Wunderkammer Magazine recently commissioned me to write a piece on Detroit for their Politics and Society section. I took the opportunity to write about a side of the city that gets significantly less attention in the popular media—the “other” Detroit, if you will. It ended up being a bit too long to post here in its entirety, but it’s worth a read nonetheless.
An excerpt:
I take Interstate 96 eastbound from Ann Arbor. It’s the first warm day of 2008, and the combination of a bright sun and light breeze makes for a beautiful spring afternoon. After 35 miles of Midwestern nothing, I reach the city limits of Detroit. Small, decrepit housing lines the edges of the Southfield Freeway as I approach the exit for North Rosedale, a neighborhood located on the northwest side of the city. As I pull into the local Community House and park—the only privately owned park in the city—the smell of freshly cut grass is almost intrusive.
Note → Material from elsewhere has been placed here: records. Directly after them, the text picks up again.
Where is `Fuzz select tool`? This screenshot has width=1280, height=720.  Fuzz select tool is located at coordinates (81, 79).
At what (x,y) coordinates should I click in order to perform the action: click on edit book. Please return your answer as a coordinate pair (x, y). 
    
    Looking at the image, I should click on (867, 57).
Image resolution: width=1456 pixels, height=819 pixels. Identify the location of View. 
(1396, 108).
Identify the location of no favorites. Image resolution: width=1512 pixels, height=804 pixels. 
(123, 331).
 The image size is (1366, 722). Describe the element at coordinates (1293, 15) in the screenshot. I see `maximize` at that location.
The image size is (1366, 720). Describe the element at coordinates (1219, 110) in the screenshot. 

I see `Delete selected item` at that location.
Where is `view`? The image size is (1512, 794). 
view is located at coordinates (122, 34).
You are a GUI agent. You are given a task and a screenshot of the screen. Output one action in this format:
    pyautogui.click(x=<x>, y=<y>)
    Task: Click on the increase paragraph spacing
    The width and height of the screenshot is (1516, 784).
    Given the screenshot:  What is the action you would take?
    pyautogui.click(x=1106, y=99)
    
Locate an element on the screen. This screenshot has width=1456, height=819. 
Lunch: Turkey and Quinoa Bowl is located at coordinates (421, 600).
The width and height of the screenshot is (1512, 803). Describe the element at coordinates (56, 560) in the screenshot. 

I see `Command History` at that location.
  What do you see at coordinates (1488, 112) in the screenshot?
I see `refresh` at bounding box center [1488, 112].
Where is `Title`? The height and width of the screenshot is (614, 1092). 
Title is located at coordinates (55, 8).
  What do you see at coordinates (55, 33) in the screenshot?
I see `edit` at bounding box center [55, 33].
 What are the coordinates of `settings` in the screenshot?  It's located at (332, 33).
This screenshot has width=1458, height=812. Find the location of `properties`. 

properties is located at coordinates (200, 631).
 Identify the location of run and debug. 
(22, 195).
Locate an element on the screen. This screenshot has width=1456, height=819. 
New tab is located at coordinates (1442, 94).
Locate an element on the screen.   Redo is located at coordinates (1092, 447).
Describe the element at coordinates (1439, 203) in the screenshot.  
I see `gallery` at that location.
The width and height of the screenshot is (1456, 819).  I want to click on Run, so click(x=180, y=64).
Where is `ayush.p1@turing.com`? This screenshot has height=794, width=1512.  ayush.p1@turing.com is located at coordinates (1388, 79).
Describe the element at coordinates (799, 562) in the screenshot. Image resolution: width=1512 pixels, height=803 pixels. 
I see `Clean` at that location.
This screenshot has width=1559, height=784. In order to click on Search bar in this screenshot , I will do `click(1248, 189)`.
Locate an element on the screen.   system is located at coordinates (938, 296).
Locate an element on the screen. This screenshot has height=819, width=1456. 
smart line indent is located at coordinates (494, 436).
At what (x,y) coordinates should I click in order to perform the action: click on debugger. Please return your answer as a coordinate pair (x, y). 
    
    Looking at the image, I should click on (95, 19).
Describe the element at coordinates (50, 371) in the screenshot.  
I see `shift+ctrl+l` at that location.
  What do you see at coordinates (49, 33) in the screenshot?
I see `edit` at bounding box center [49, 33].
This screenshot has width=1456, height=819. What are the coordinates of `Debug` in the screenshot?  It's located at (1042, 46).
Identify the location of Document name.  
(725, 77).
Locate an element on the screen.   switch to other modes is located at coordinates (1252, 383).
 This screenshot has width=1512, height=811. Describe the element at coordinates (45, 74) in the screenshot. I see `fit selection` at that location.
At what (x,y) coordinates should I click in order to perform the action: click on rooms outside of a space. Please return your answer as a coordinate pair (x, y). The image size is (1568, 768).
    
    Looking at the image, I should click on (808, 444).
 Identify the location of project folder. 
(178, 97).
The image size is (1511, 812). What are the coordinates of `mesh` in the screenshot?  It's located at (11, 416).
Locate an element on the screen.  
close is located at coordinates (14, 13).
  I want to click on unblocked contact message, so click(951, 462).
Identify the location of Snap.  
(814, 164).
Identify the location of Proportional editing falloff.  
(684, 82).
A youth softball game is underway, and parents lounge in folding chairs. Along the edges of the park, residents—predominantly African-Americans—walk their dogs by large, single-family English Tudors. Almost without exception, each two-story house on each tree-lined street adorns a perfectly manicured lawn and a large wooden front door. It’s a middle-class oasis. A distinctly suburban feel, in fact. But it’s not the suburbs. It’s Detroit.
[...]
North Rosedale Park is the anti-slum. A middle-class majority remained after racial turnover, separating North Rosedale from countless other urban neighborhoods throughout the country. Homes are large, and social cohesion throughout the neighborhood is strong. Residents are tremendously proud of their neighborhood, and perhaps more importantly, committed to the city they call home.
[...]
No story or investigative report has captured this side of Detroit, the North Rosedale side. It’s not the bombed out train station, nor is it the urban prairie. It’s not the empty factory, nor is it the large housing project. It’s not the homeless man pushing his cart down a desolate downtown, nor is it the young woman waiting in line for a welfare check.No, it’s the daily struggle of the urban middle class, the plight of a forgotten population. It’s the neighborhood where Michigan Governor Jennifer Granholm lived briefly before ultimately moving to the suburbs. It’s half a mile from where Detroit historian Thomas Sugrue grew up, a neighborhood his parents hoped to one day “be wealthy enough” to call home. It’s the tree-lined streets, the well-maintained community park. It’s the colorful gardens and golden retrievers. It’s the uneasy, yet unwavering middle class in an otherwise unsettling and unsure urban abyss.It’s the other Detroit.
Special thanks to my editor, Dara Lind, for her encouraging comments and thoughtful critiques.